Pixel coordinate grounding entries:
===============

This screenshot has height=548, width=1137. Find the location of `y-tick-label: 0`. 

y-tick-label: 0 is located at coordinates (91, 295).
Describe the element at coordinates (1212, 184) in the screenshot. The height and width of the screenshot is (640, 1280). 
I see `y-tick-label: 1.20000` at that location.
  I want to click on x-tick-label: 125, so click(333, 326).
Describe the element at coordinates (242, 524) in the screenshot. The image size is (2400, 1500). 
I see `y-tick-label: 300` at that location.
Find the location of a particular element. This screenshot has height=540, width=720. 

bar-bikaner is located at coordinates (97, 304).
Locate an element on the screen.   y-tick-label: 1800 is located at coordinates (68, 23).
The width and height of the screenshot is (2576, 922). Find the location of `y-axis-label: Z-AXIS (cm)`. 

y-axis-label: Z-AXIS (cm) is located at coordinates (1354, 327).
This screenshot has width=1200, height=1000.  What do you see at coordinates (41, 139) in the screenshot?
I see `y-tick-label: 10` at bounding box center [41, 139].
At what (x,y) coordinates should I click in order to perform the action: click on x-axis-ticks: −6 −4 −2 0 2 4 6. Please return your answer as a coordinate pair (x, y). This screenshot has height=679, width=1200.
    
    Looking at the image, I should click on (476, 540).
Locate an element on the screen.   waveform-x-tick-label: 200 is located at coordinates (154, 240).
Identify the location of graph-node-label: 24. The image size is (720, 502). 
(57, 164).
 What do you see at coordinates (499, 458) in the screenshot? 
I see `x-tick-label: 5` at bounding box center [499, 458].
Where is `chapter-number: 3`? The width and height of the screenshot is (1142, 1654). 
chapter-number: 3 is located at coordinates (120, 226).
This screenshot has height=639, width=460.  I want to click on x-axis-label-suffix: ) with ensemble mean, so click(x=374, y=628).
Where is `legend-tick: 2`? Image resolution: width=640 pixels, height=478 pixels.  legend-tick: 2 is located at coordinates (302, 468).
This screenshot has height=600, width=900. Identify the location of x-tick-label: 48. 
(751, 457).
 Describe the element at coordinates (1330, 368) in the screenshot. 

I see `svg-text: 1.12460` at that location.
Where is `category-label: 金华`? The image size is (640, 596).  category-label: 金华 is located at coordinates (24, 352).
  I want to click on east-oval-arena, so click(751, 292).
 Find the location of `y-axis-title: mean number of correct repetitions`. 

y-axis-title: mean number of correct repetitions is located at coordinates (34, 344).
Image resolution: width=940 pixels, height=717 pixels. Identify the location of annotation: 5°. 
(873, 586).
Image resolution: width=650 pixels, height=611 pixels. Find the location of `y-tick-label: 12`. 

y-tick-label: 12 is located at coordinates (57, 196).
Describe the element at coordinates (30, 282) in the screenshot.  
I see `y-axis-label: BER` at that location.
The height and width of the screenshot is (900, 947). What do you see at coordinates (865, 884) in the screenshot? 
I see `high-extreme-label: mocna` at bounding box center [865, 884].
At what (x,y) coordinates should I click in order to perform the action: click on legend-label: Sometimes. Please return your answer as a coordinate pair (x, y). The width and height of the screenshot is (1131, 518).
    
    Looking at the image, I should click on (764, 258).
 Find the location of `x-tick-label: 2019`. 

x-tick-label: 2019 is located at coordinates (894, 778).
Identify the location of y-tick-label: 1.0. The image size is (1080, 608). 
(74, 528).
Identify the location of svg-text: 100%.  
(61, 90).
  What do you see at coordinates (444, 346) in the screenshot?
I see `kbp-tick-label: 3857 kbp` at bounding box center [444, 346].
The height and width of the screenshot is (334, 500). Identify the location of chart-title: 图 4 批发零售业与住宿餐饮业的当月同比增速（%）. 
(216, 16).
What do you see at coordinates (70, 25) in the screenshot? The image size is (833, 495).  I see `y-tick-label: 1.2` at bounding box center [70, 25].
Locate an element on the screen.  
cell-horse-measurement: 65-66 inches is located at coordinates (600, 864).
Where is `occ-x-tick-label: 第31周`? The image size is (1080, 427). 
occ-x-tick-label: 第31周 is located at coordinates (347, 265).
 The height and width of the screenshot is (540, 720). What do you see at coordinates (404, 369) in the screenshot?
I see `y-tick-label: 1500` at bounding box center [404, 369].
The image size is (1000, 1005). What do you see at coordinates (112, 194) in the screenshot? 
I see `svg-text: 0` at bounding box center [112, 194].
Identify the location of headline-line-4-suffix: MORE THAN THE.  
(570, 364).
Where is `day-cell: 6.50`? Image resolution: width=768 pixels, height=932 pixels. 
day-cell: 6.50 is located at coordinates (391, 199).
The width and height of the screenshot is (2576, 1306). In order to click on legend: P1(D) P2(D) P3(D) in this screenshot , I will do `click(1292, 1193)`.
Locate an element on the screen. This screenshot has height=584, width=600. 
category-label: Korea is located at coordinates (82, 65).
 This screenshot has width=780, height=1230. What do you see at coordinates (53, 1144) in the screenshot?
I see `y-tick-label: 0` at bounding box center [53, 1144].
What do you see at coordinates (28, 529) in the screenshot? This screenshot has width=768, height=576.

===============

Your task
Starting at the beginning of the entries and ending at the line with "I want to click on x-tick-label: 125, so", write those lines out again with "Describe" swapped for "Identify" and everything else left unchanged.

Solution for this exercise
This screenshot has height=548, width=1137. Find the location of `y-tick-label: 0`. 

y-tick-label: 0 is located at coordinates (91, 295).
Identify the element at coordinates (1212, 184) in the screenshot. The height and width of the screenshot is (640, 1280). 
I see `y-tick-label: 1.20000` at that location.
  I want to click on x-tick-label: 125, so click(333, 326).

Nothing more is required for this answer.